What is the distribution column?

In GaussDB (DWS), distribution columns determine how data is distributed across nodes in a distributed table, impacting query performance. For more details, see Best Practices for Choosing Distribution Columns.

Prerequisites​

  1. Log in to the GaussDB (DWS) database and execute the following commands to create a user for synchronization or transformation tasks.

    CREATE USER username WITH PASSWORD 'password';
    • username: The user name.
    • password: The password.
  2. Grant the required permissions to the newly created user.

    -- Switch to the database where permissions will be granted
    \c database_name

    -- Grant USAGE permission and table read access within the Schema
    GRANT USAGE ON SCHEMA schema_name TO username;
    GRANT SELECT ON ALL TABLES IN SCHEMA schema_name TO username;
    • database_name: The database name.
    • schema_name: The schema name.
    • username: The user name.

Connect to GaussDB(DWS)​

  1. Log in to TapData Platform.

  2. Click Connections in the left navigation bar.

  3. Click Create on the top-right of the page.

  4. Search for and select GaussDB (DWS) in the pop-up dialog.

  5. Fill in the connection details as follows:

    Connecting GaussDB

    • Connection Settings
      • Name: Enter a unique and meaningful name.
      • Connection Type: Specify whether GaussDB (DWS) is used as a source or a target.
      • Host: The database connection address. See Obtaining the Connection Address of a GaussDB(DWS) Cluster.
      • Port: The HTTP API port of the database, which defaults to 8000.
      • Database: The database name. One connection corresponds to one database. Create separate connections for multiple databases.
      • Schema: The schema name.
      • ExtParams: Optional connection parameters.
      • User/Password: The database username and password.
      • Time Zone: Default is UTC (0). Non-time-zoned fields (e.g., TIMESTAMP) are affected if changed. Time-zoned fields (e.g., TIMESTAMP WITH TIME ZONE) and DATE are unaffected.
    • Advanced Settings
      • Contain table: The default option is All, which includes all tables. Alternatively, you can select Custom and manually specify the desired tables by separating their names with commas (,).
      • Exclude tables: Once the switch is enabled, you have the option to specify tables to be excluded. You can do this by listing the table names separated by commas (,) in case there are multiple tables to be excluded.
      • Agent settings: Defaults to Platform automatic allocation, you can also manually specify an Agent.
      • Model Load Time: If fewer than 10,000 schemas, refresh every hour. Otherwise, refresh daily at a specified time.
  6. Click Test at the bottom of the page. If the test is successful, click Save.
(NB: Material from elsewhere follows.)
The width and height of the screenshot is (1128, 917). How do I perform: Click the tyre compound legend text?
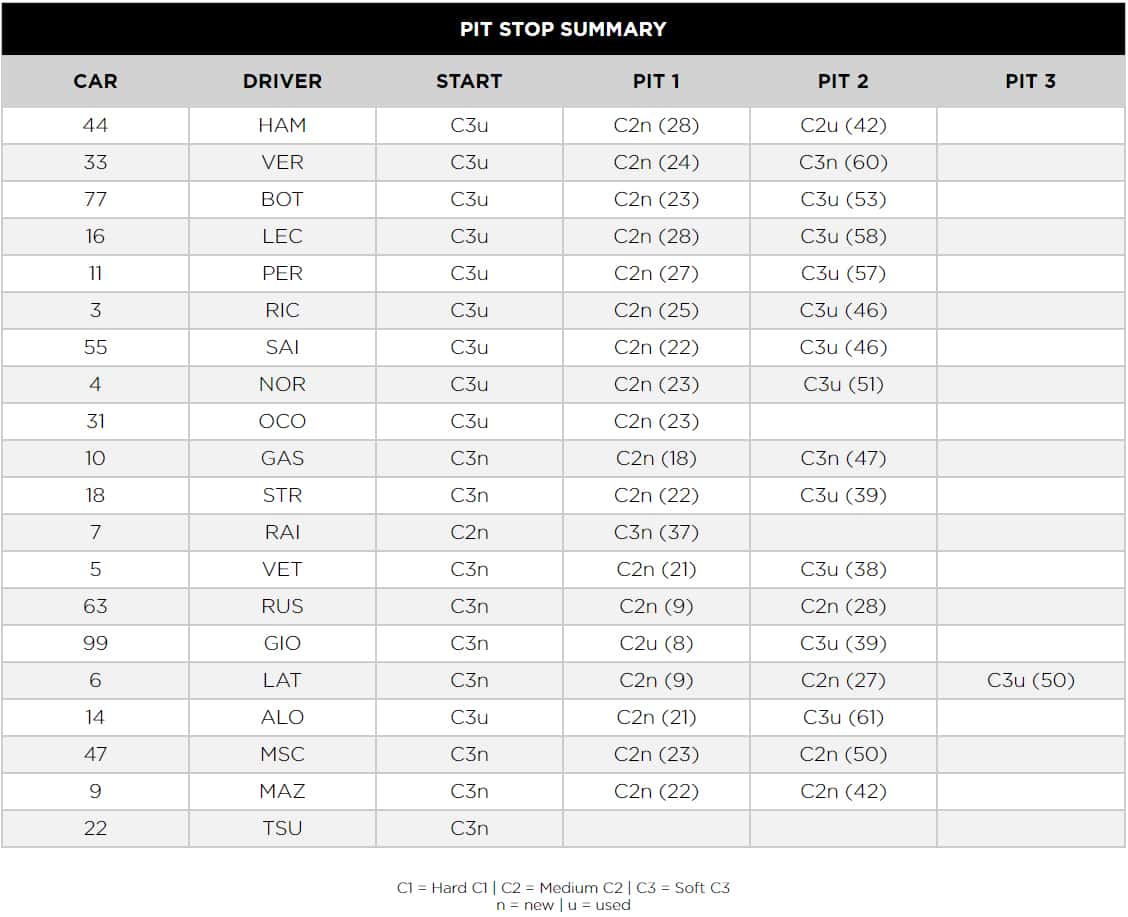(x=563, y=888)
    If the test fails, follow the error prompts to resolve the issue.

Node Advanced Features​

When configuring GaussDB (DWS) as a source or target node in a synchronization or transformation task, TapData provides advanced features to optimize performance and meet complex business requirements:

  • Ignore NotNull: Enabled by default to prevent empty strings from being stored as NULL and conflicting with NOT NULL constraints. Disable if empty strings do not need handling.
  • Replace Empty Strings: Resolves primary key issues with empty strings by replacing them with a specified value.
  • Distribution Columns: Supports distribute by hash for even distribution. Distribution fields must be part of the primary key or update conditions.
  • Enable File Input: Boosts performance by using file stream imports. Not supported for binary types or conflict scenarios.